* _DESCRIPTION OF THE TASK_
Nothing in the entries may be altered; copy them all exactly.

Items listed in a dataset:
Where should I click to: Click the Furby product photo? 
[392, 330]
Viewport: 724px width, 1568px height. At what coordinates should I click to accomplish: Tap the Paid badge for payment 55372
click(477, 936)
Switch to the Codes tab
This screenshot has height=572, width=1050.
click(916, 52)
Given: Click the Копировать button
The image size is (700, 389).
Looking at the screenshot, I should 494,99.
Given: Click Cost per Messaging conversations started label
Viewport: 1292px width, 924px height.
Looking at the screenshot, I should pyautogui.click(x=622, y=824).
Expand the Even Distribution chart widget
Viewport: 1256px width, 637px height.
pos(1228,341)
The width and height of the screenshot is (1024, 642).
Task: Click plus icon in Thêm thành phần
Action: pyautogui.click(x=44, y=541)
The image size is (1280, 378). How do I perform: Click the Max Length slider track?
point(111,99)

* _FINISHED EXERCISE_
Where should I click to: Click the Furby product photo? 
[392, 330]
Viewport: 724px width, 1568px height. At what coordinates should I click to accomplish: Tap the Paid badge for payment 55372
click(477, 936)
Switch to the Codes tab
This screenshot has height=572, width=1050.
click(916, 52)
Given: Click the Копировать button
The image size is (700, 389).
Looking at the screenshot, I should 494,99.
Given: Click Cost per Messaging conversations started label
Viewport: 1292px width, 924px height.
Looking at the screenshot, I should pyautogui.click(x=622, y=824).
Expand the Even Distribution chart widget
Viewport: 1256px width, 637px height.
pos(1228,341)
The width and height of the screenshot is (1024, 642).
Task: Click plus icon in Thêm thành phần
Action: pyautogui.click(x=44, y=541)
The image size is (1280, 378). How do I perform: Click the Max Length slider track?
point(111,99)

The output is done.